# Stated task
Copy the following records word for word, starting at the line that contains "is (905, 478)." and ending at the line that contains "The height and width of the screenshot is (537, 955).", with both of those lines included.

# Dataset

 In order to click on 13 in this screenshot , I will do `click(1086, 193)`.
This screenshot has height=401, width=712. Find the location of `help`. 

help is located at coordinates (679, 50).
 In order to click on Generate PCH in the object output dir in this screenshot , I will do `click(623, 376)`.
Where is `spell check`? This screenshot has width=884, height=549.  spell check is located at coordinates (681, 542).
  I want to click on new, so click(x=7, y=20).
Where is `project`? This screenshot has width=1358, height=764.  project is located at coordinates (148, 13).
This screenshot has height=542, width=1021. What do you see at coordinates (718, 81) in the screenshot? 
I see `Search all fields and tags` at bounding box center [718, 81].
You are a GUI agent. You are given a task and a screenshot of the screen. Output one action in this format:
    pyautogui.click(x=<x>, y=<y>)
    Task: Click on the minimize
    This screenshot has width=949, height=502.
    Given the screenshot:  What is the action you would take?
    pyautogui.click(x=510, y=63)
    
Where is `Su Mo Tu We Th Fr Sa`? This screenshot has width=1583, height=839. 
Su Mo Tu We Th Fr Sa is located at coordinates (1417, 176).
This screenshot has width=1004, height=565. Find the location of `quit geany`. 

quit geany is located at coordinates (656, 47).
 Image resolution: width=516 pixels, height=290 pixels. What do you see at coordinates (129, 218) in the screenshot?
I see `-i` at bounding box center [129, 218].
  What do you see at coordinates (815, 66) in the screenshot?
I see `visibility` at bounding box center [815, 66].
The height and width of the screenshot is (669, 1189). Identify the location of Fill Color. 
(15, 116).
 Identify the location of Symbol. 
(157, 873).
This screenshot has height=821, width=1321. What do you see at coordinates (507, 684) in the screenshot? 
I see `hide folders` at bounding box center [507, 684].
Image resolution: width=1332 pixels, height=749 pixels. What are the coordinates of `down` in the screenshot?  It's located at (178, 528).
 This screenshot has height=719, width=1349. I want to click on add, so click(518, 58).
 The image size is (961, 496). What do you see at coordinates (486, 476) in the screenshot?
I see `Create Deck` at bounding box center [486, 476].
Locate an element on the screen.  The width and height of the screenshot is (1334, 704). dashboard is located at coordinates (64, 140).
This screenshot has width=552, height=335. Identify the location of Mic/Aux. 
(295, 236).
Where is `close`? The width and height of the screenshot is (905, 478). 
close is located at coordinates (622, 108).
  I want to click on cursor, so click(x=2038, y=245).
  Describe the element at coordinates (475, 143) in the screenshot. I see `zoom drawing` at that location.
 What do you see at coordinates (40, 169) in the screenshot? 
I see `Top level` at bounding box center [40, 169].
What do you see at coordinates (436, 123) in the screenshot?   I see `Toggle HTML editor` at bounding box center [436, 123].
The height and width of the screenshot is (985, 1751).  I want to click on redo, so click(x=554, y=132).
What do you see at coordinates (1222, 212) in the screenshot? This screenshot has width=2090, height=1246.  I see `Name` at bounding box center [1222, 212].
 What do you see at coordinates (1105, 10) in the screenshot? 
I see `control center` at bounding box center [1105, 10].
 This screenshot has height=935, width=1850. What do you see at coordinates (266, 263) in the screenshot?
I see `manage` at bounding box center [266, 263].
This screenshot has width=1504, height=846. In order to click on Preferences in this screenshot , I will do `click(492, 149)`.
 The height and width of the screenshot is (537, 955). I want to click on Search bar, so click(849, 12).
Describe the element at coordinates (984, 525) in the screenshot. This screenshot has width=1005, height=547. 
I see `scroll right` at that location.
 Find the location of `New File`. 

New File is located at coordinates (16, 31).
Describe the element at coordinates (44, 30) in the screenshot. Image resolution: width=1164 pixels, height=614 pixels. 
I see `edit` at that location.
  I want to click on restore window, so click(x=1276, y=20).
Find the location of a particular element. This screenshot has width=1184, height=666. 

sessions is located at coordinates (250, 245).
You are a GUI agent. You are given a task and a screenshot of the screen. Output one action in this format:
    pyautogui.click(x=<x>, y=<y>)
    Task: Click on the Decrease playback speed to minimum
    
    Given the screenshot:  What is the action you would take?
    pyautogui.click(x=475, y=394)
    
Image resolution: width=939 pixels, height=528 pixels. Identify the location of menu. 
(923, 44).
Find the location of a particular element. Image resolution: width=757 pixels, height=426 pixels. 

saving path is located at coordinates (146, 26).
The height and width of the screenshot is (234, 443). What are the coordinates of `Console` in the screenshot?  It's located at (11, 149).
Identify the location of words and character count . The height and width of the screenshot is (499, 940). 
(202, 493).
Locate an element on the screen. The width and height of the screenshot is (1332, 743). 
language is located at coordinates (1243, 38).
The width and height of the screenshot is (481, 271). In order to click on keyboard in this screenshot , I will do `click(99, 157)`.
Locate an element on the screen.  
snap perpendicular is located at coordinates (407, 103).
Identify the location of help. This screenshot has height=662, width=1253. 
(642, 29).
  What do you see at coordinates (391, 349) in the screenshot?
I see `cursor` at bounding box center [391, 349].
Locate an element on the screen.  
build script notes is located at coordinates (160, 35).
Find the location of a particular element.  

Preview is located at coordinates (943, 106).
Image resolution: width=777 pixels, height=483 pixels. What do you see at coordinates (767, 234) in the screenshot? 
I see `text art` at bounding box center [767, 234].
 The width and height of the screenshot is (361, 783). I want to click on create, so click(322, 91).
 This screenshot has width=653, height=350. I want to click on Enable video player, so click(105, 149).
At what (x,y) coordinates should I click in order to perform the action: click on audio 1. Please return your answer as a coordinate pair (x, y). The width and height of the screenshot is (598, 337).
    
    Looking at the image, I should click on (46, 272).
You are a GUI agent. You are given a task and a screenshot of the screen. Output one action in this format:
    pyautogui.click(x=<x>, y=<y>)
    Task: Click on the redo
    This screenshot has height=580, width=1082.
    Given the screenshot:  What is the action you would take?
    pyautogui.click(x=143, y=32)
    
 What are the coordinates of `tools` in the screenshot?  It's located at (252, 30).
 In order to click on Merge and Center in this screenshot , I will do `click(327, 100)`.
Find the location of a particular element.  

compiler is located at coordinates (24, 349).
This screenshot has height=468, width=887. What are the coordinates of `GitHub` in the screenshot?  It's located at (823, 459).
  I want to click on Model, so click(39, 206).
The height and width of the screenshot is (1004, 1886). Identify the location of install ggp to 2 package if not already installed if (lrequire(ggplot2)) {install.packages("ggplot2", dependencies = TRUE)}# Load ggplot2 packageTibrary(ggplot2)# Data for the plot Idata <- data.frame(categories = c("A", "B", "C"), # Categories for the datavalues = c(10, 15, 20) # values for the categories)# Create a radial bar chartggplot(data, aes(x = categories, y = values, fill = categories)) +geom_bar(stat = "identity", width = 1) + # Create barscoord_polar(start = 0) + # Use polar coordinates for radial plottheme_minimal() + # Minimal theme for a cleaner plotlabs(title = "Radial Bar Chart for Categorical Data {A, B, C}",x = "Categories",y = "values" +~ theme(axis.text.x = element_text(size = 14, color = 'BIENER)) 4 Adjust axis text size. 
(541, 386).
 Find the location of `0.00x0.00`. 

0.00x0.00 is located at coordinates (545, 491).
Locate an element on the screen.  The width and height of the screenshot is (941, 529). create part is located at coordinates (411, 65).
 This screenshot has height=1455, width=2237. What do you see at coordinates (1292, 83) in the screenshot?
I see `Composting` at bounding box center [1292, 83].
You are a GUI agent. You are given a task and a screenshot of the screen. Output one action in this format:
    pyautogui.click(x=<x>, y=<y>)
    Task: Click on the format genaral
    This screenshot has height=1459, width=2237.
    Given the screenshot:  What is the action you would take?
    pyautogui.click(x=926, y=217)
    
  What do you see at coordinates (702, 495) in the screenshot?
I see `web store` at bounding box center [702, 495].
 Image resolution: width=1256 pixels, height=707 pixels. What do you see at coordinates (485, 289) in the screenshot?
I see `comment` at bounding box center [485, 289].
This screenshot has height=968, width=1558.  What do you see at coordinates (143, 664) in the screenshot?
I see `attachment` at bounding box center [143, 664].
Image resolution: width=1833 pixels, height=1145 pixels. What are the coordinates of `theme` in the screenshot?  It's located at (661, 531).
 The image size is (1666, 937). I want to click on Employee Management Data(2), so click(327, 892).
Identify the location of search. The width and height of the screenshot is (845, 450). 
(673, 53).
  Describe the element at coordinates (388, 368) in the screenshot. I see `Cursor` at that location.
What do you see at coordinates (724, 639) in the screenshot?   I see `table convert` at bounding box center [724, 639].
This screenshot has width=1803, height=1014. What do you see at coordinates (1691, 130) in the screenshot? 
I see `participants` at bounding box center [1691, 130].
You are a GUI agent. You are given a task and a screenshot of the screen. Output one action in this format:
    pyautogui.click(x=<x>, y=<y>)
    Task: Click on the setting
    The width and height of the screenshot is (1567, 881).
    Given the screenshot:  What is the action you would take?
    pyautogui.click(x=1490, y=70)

# Output
Where is `close`? The width and height of the screenshot is (905, 478). 
close is located at coordinates (622, 108).
  I want to click on cursor, so click(x=2038, y=245).
  Describe the element at coordinates (475, 143) in the screenshot. I see `zoom drawing` at that location.
 What do you see at coordinates (40, 169) in the screenshot? 
I see `Top level` at bounding box center [40, 169].
What do you see at coordinates (436, 123) in the screenshot?   I see `Toggle HTML editor` at bounding box center [436, 123].
The height and width of the screenshot is (985, 1751).  I want to click on redo, so click(x=554, y=132).
What do you see at coordinates (1222, 212) in the screenshot? This screenshot has width=2090, height=1246.  I see `Name` at bounding box center [1222, 212].
 What do you see at coordinates (1105, 10) in the screenshot? 
I see `control center` at bounding box center [1105, 10].
 This screenshot has height=935, width=1850. What do you see at coordinates (266, 263) in the screenshot?
I see `manage` at bounding box center [266, 263].
This screenshot has width=1504, height=846. In order to click on Preferences in this screenshot , I will do `click(492, 149)`.
 The height and width of the screenshot is (537, 955). I want to click on Search bar, so click(849, 12).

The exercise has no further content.